Large skilled nursing chains are finding it increasingly difficult to hire and retain regional staff as a nursing shortage and changing attitudes about work-life balance make the travel-intensive positions less attractive to many traditional candidates.

Labor challenges have forced some providers to assign more buildings or broader geographic areas to each regional leader in their organization. It’s not helping already stressful situations, experts and those holding such positions have told McKnight’s Long-Term Care in recent weeks.

“Coming out of COVID now and really the past year or two, we’re still seeing those mergers and acquisitions change ownership,” said Lisa Thomson, COO of Pathway Health. “With that, the role of the regional consultant regional support really has morphed and changed. Some are still following the traditional model where they base it upon certain size numbers and it’s really based upon the acuity and the distance between locations.”

But as more nurses are leaving the sector or are disinterested in jobs that demand more time and travel given the post-COVID demand for flexibility, some have just piled more work on those left behind.

Some companies, however, are starting to reimagine what mid-level management looks like.

While clinical staff remain a stalwart of the regional tier, many providers are recalling regional financial teams to their corporate offices.

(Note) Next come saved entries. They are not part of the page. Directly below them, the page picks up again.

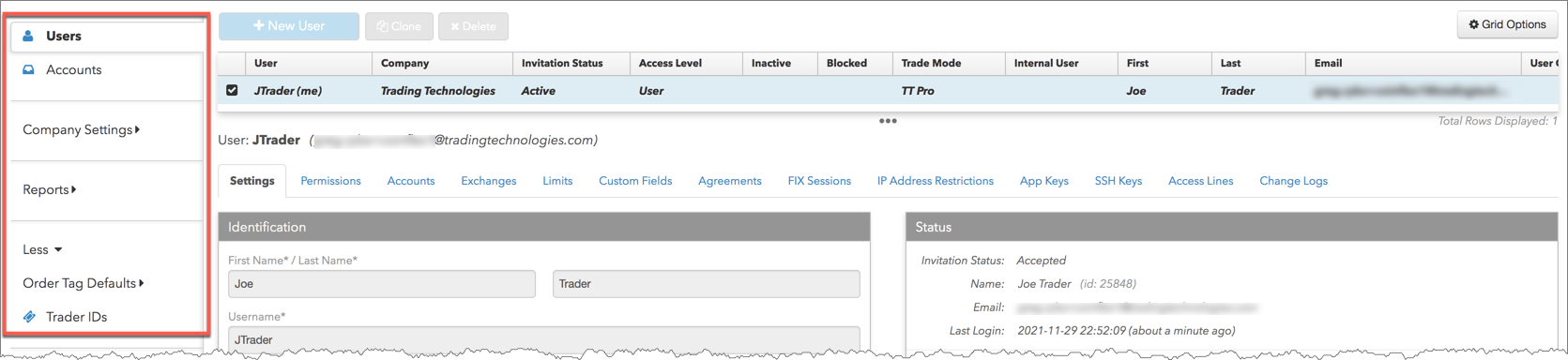This screenshot has width=1568, height=360.
Task: Click the First Name field containing Joe
Action: (382, 284)
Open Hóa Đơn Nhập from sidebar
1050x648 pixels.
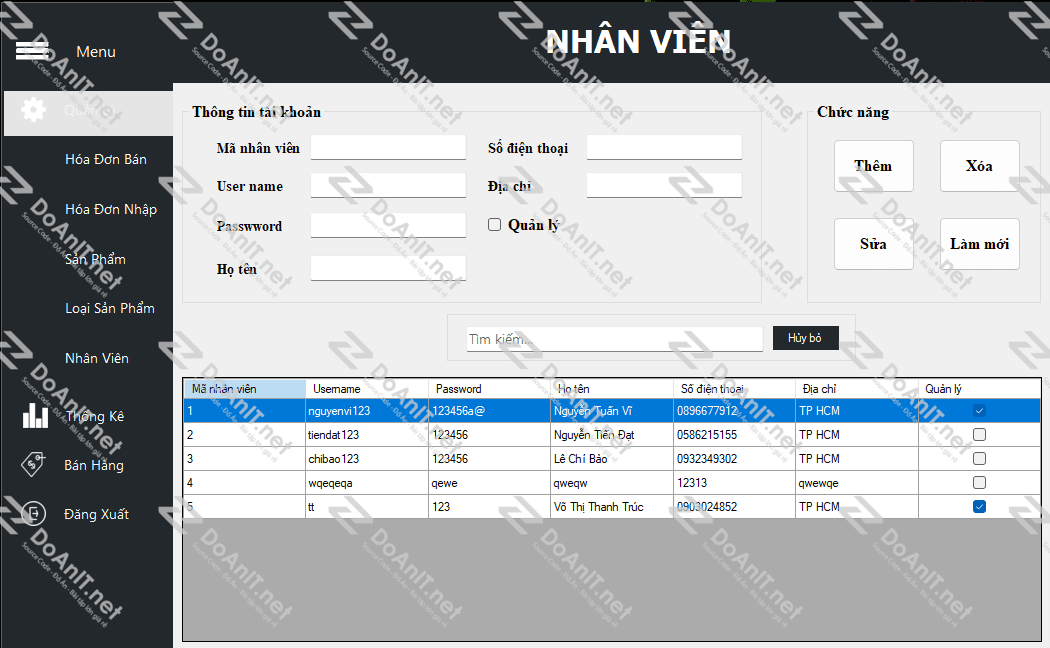(x=110, y=209)
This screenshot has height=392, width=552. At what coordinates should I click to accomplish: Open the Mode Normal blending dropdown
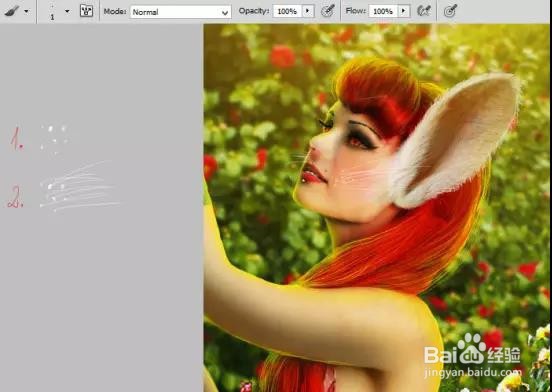(x=181, y=12)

Others are sending financial or operational leaders on-site less routinely and limiting on-site visits to ownership or leadership transitions or after a poor survey, Thomson said.

But ultimately, anyone in a regional role is likely finding they’re being pulled in more often to plug building leadership holes and for other “constant fire-fighting,” said Denise Boudreau, president of Drive, a recruitment and retention firm specializing in healthcare and senior living.

Keeping people, especially those with a passion for caregiving, in those jobs may require more intentional conversations about the impact they have both on residents and staff.

“Caring and compassion is almost always on the list of personal values for people in our field,” Boudreau said. “You’re not only touching 120 residents’ lives like you did when you were a director of nursing, but you’re impacting now 1,200 residents’ lives. We have to tell them a little about the opportunities they have to make that value come alive.”

Thomson said she’s seen the regional role take on a more supportive tenor in recent years, with strapped administrators and DONs happy to have their regional partners in the building to address things they can’t fit into the daily workload.

“They’re taking some of the weight off of the shoulders of the site leadership that are not day-to-day operational needs,” Thomson said. “They’re going to be a partner, they’re going to help me with projects I have in my building or specific performance improvement areas. I just need that extra support because I’m still working on day-to-day operations.”

Understanding those shifting dynamics may help some potential job candidates step up into these roles, as could better leadership development, Boudreau said.

Both experts told McKnight’s providers should do more to develop pipelines of regional employees, recognizing early career leaders or those with special skills that might translate in the field. And it doesn’t hurt to consider recruiting other healthcare professionals to join the nursing home ranks at the regional level.

Thomson said med-surg and other acute nurses who have leadership experience could likely transfer some of their clinical expertise, in particular. Although they’d need training on regulatory and operational guidance, with mentorship or shadowing, such employees could bring new perspectives and tools to a facility’s bench.

Providers also need to ask lower level employees what they’d need to feel comfortable in a regional role, Boudreau added. Maybe it’s less travel, maybe it’s more training on a specific skill. Organizations could then adjust their operations based on their employees’ responses, rather than trying to shoehorn workers into positions as they’ve always been performed. 

“There’s just a huge opportunity here, but we don’t have a lot of pathways,” she said.

To get by while vacancies persist, Thomson said she’s seen many providers lean into technology and analytics that can empower regional staff, especially when it comes to getting them actionable insights remotely. And virtual meetings can also be a big improvement over phone calls, allowing regional leaders to see facial expressions that might cue them into a building leader’s potential burnout or need for extra support.

Still, Thomson says, it remains important to have eyes on the building and staff at some regular intervals. She said that at Pathway, she’s been fielding an increased number of calls seeking interim regional staff who can help chains maintain that in-person connection and lead initiatives.

“The eyes-on can just be, to me personally, those site leaders knowing that they’ve got that person,” she said. “And that person is there side by side with me, and they’re going to help me with the things that I need to work on.”